WHILE LOOP can be used for batch processing and can be helpful if you are dealing with huge data processing.
Recently I did an analytics project where I had to iterate through 70K customers and generate the Monthly, Last One Year and Since Inception returns of all the customers and their respective benchmark index since 2003 to till date for every month.
So in this scenario if you notice, there are 3 interrelated iterations involved each for Client, Month and type of returns.
Initially I ran the logic with simple WHILE LOOP iterating one record at a time and kept it running over the weekends but it was not completed. So on Monday morning I tried something else with slight twicking. I utilized the Recursive CTE for month and did cross join with my dataset to get the Cash Flow which is the main ingredient of Return (XIRR). I converted the WHILE LOOP to execute in batch of few different sample batch size for the POC.
I tried with various batch size and putting below my observations after POC with each batch size with atleast 4 iterations. Below analysis is of average time taken for one client for all the months and for a single type of return.

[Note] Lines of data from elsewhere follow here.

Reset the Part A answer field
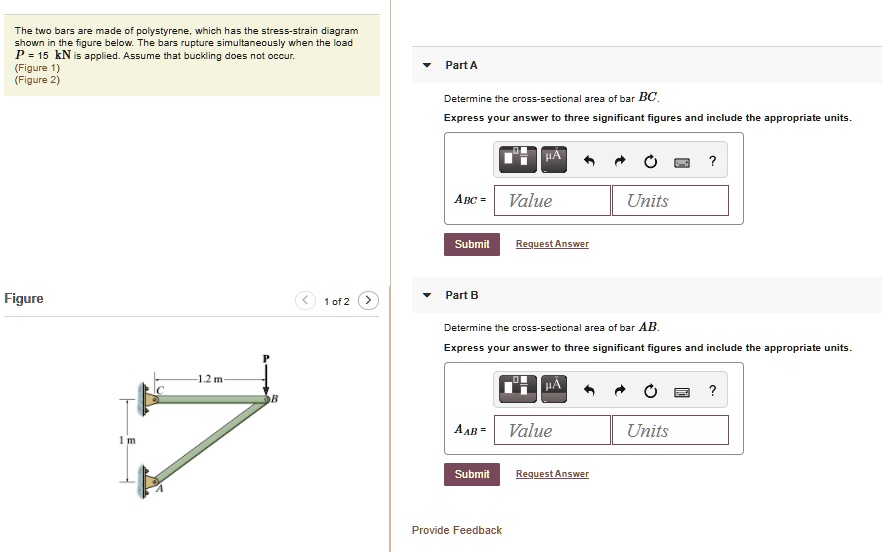Screen dimensions: 882x552 [650, 162]
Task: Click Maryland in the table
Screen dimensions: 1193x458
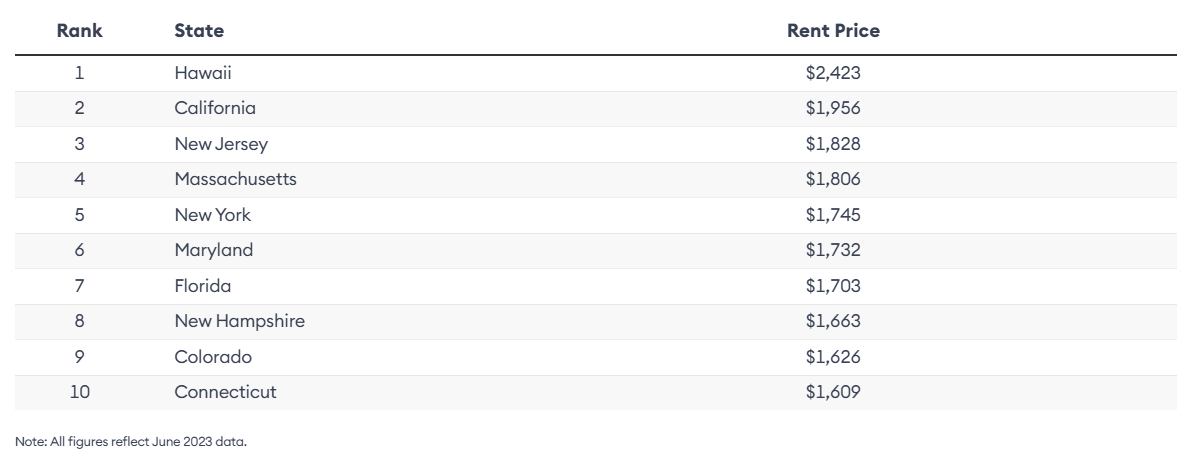Action: 213,250
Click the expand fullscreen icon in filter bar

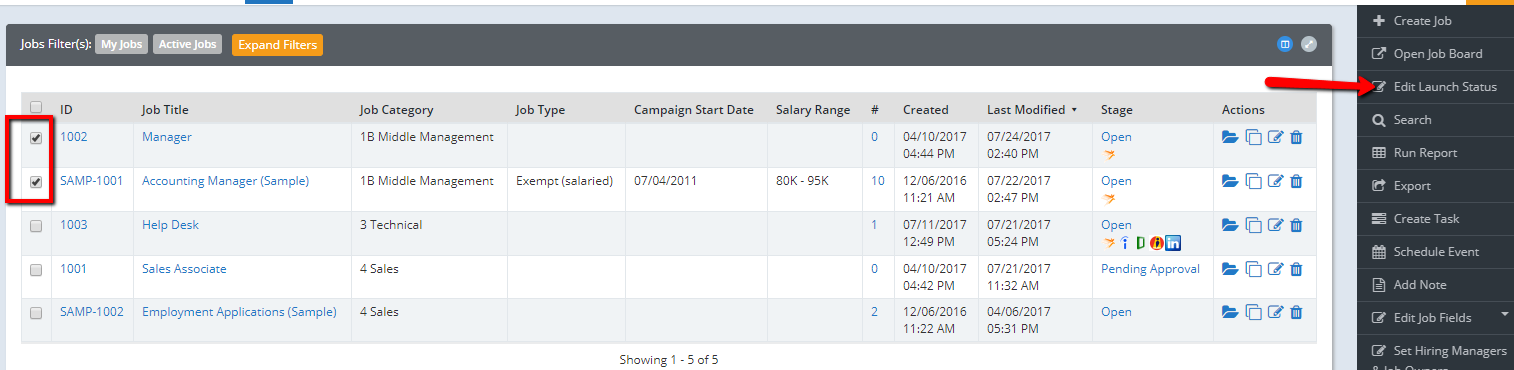click(1309, 44)
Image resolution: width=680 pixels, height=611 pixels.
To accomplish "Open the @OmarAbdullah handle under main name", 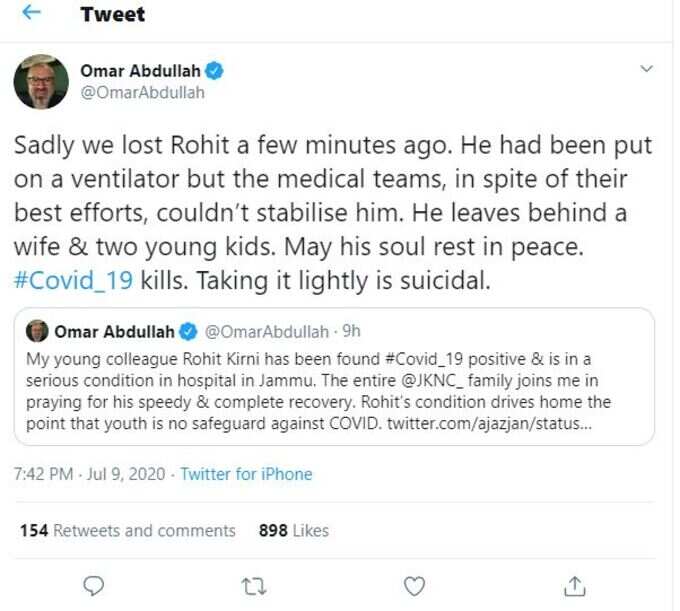I will click(142, 93).
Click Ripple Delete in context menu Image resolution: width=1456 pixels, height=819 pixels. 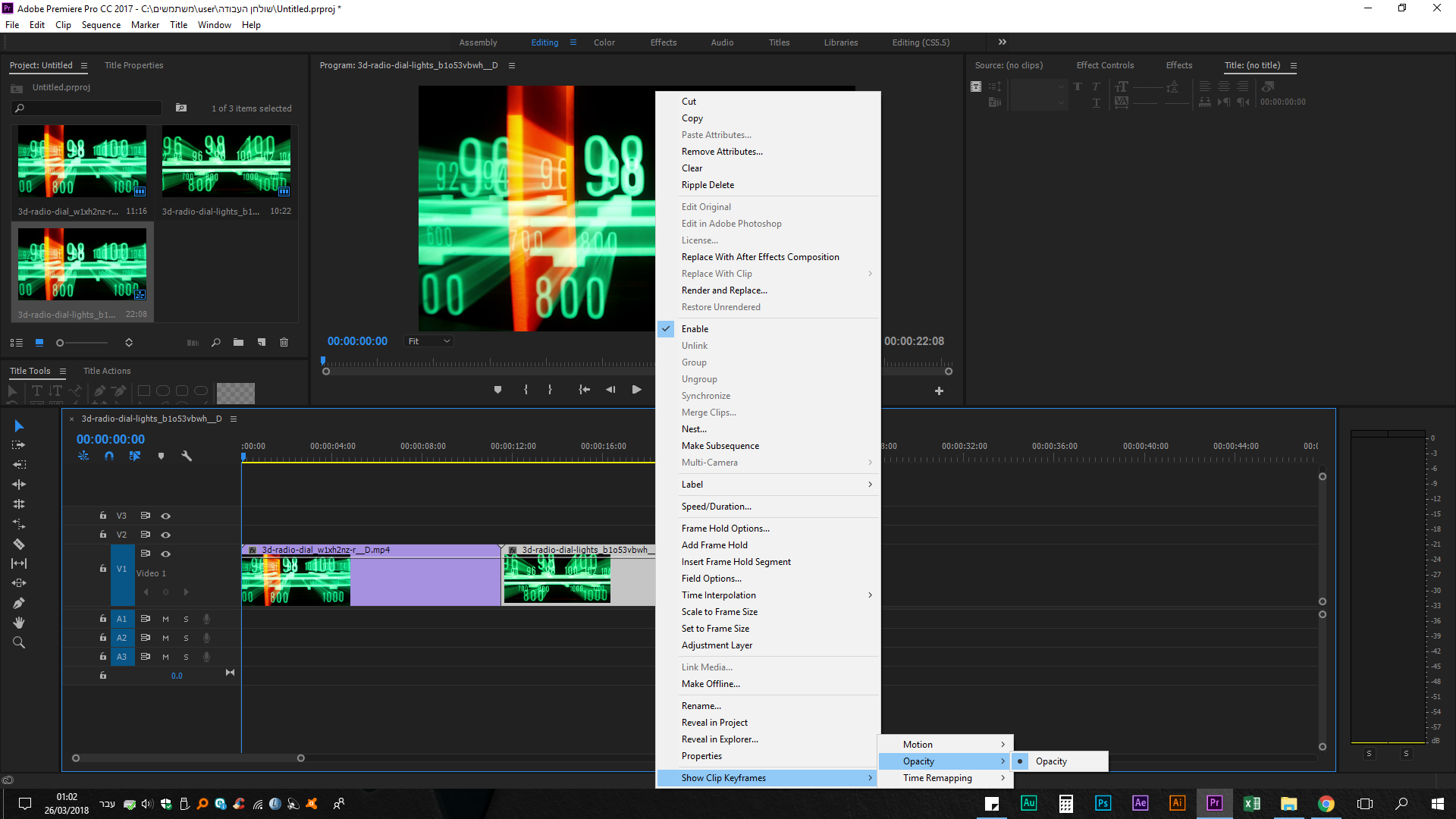(x=707, y=185)
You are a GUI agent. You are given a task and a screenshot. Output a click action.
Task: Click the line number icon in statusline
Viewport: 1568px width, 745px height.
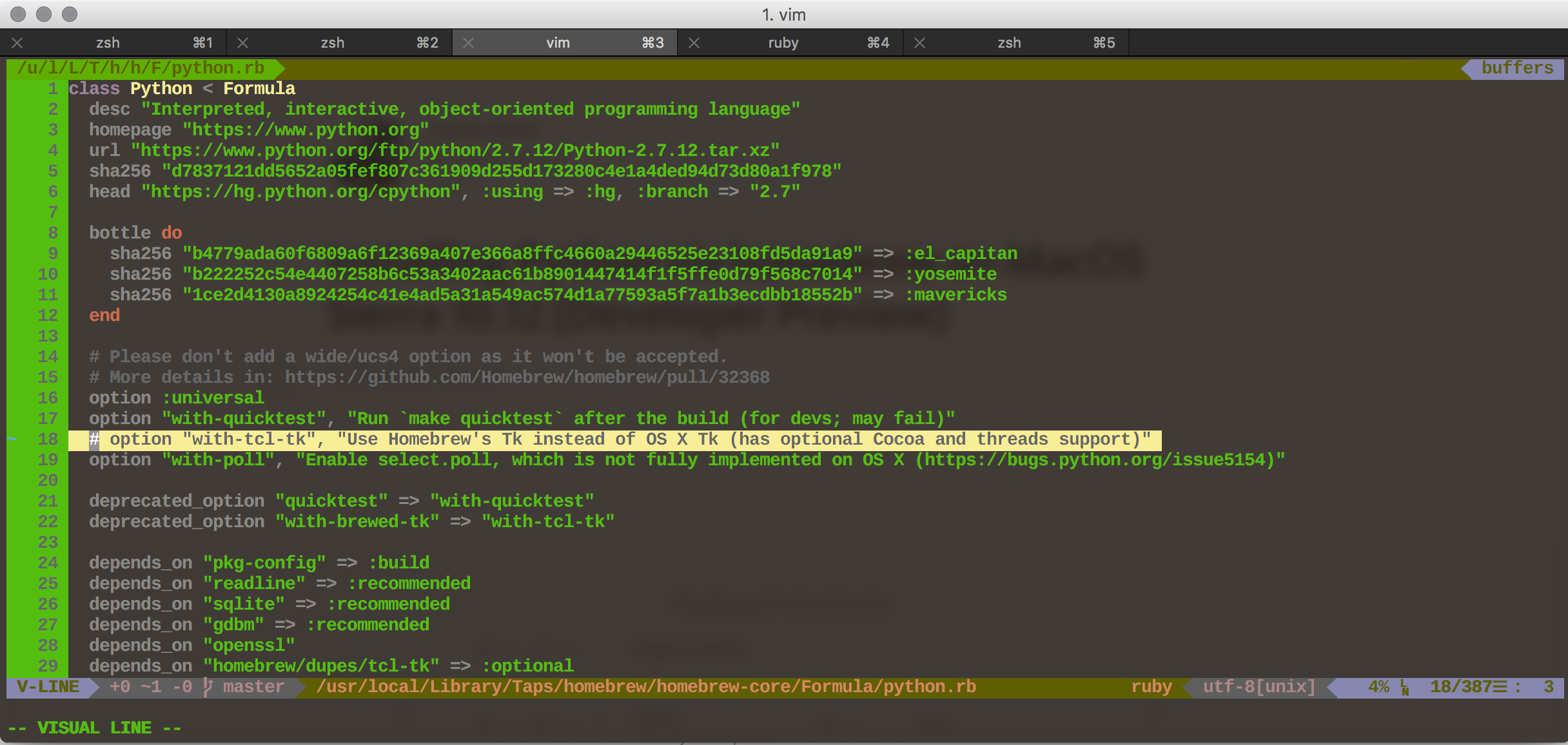(1405, 688)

800 MS with batch size of 1
500 MS with batch size of 50
400 MS with batch size of 100
280 MS with batch size of 500
350 MS with batch size of 1000
If you see the analysis then batch size of 500 gave us the better results.
Now I modified the logic to process data based on the range of Customer ID’s and type of return supplied as input to the stored procedure. Then I taken advantage of the server capacity and executed the 18 parallel processes using separate 18 SQL Jobs. 6 jobs for Monthly Return each for 12K clients. 6 jobs for Last One Year Return and 6 job for Since Inception Return. Result was outstanding. Process which ran for 2 days and did not completed now got completed in 1.5 hours.
Don’t you think it is worth to give a try.
Significant performance gain can be achieved by implementing batch processing using the WHILE LOOP by choosing right candidate for batch size.
Aforesaid result could be different on different databases based on database and server setting and server configuration.